In 1907 George Whipple in autopsy studies demonstrated foamy macrophages and large numbers of argyrophilic rod-shaped structures in the lymph nodes. These were later found to be periodic acid Schiff (PAS) positive. In 1960 - 1961 this PAS positive material in macrophages was thought to be of bacterial origin.2 In 1991, molecular studies were performed by amplification of 16s rRNA of the bacterium isolated from duodenal biopsy sample of patient with Whipple’s disease.3 This PCR technique is currently used for establishing a diagnosis of Whipple’s disease. The bacteria was called Tropheryma whippelii (Greek trophe nourishment and eryma barrier, and from Whipple).1

The disease is mainly described in Caucasians (middle aged with a male preponderance). Few cases have been described in Hispanic black, Indian, or Asian populations.4,5 Major clinical features are weight loss, diarrhoea, abdominal pain and arthropathy present in more than two thirds of the patients.1 On endoscopy, the lesions of Whipple’s disease are commonly described as pale yellow shaggy mucosa alternating with an erythematosus, erosive, or mildly friable mucosa in the postbulbar region of the duodenum or in the jejunum.1 Therefore biopsy samples should be taken from both the proximal and distal duodenum or jejunum. The possibility of a defect in host defence predisposing to Whipple’s disease has attracted much interest, there is no evidence from the patients investigated to date for a major immune defect. The diagnosis should be considered in a wide variety of clinical situations, whether or not there is gastrointestinal involvement.6 Our patient presented with diarrhoea, anorexia, weight loss, Malena was probably secondary to the oral anticoagulants and aspirin. He subsequently had culture negative endocarditis and neurological deficit. The second biopsy of terminal ileum revealed macrophages with foamy cytoplasm and PAS positive bacilli suggestive of Whipple’s disease. T. whipplei is predominantly an intracellular pathogen and frequently causes fatal neurological disease. Co-trimoxazole is often used as the drug of first choice, because of its ability to penetrate the uninflammed blood-brain barrier. Patients with neurological disease at presentation should be treated aggressively with parenteral antibiotics, such as beta lactams, which penetrate the blood-brain barrier.1

Recommended Treatment

Two weeks parenteral therapy : Ceftriaxone (or penicillin plus streptomycin)

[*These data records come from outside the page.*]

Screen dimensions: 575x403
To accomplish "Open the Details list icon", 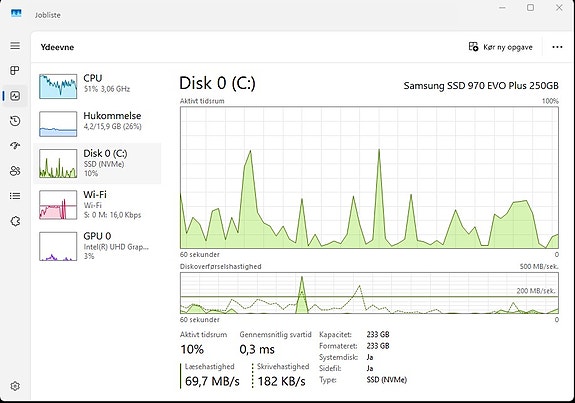I will pos(15,196).
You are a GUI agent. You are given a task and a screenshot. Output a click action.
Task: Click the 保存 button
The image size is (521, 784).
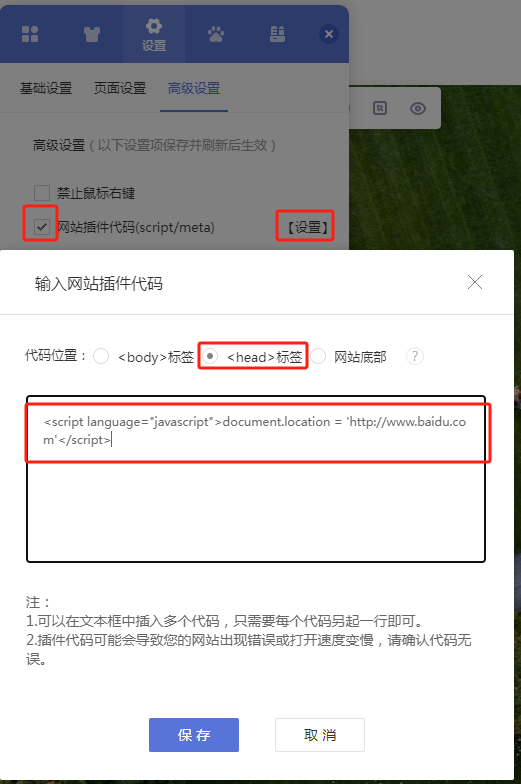coord(194,735)
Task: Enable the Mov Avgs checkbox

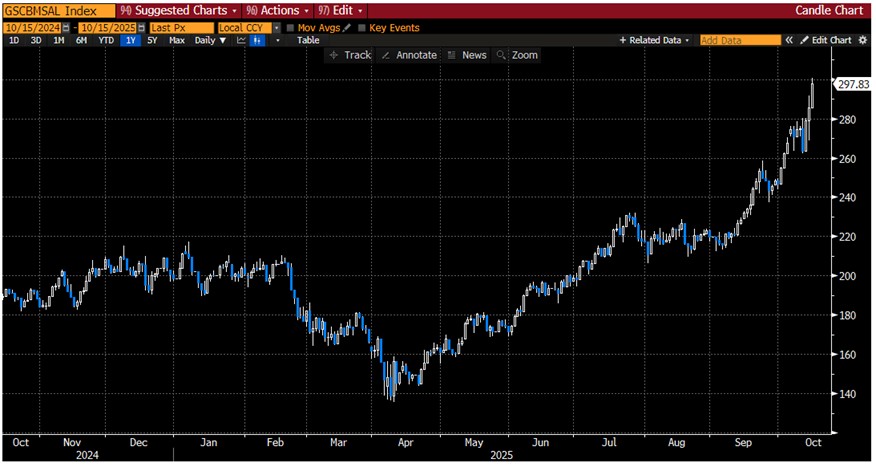Action: point(290,28)
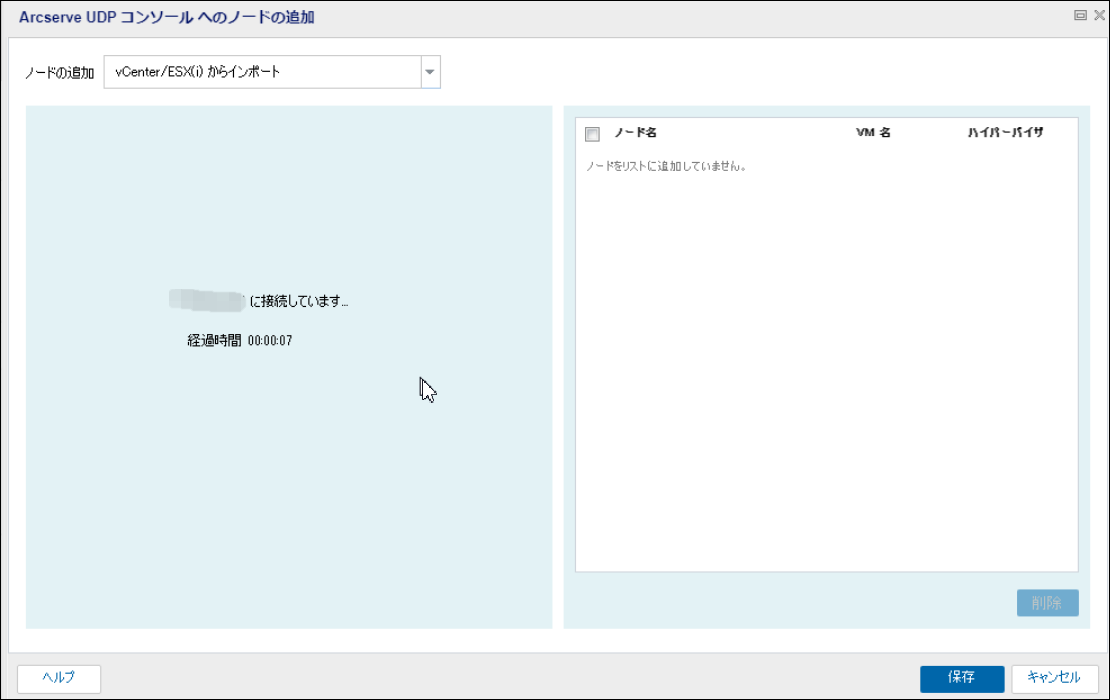Click the 経過時間 elapsed timer

[x=240, y=341]
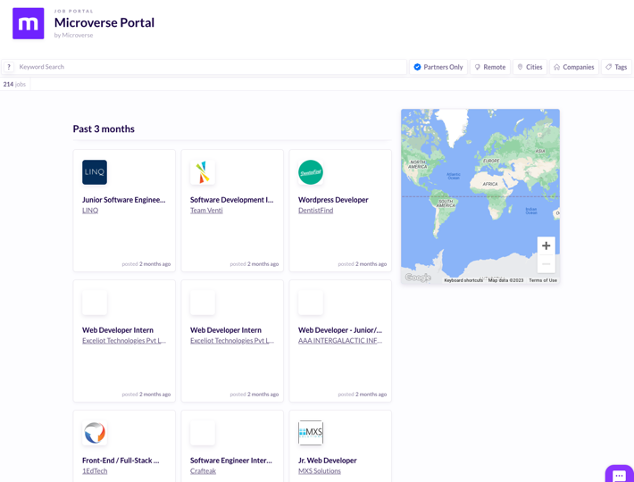Click the 1EdTech logo icon

(x=94, y=433)
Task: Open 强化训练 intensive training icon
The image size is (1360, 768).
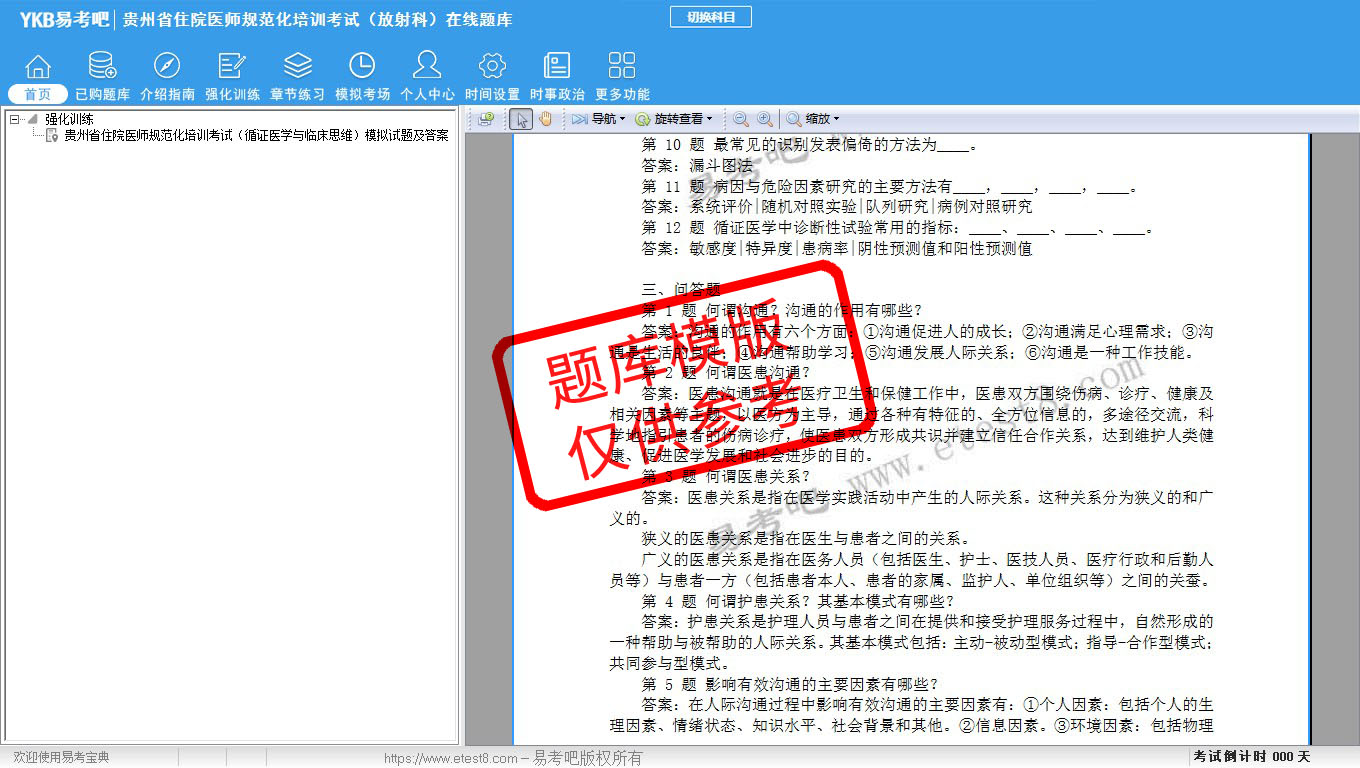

Long term therapy (≥ 1 year): Trimethoprim-sulfamethoxazole (or tetracycline or minocycline)

If the patients have a good clinical response they can be followed up with duodenal biopsies 6 and 12 months after treatment. Antibiotic treatment can be stopped if no PAS – positive material is identified.1 It is important to emphasize that although Whipple’s disease is rare, physicians should always consider it in their differential diagnosis since its clinical presentation is so variable and it may be lethal if left untreated.

References

1. Thomas Marth, Didier Raoult. Whipple’s Disease. Lancet 2003;361:239-46.
2. Chears WC, Ashworth CT. Electron microscopy study of the intestinal mucosa in Whipple’s disease: demonstration of encapsulated bacilliform bodies in the lesion. Gastroenterology 1961;41:129-38.
3. Wilson KH, Blitchington R, Frothingham R, Wilson JA. Phylogeny of the Whipple’s disease-associated bacterium. Lancet 1991;338:474-75.
4. Dobbins WO III. Whipple’s disease. Springfield, Illinois:Charles Thomas, 1987.
5. Mehta A, Patkar N, Duhan S, Srinivas, Nema S. Indian Journal of Gastroenterology 2005; 24:31.
6. Siraj A Misbah, Aamir Aslam, Christine Costello. Eponym on Whipple’s Disease. Lancet 2004; 363:654-56.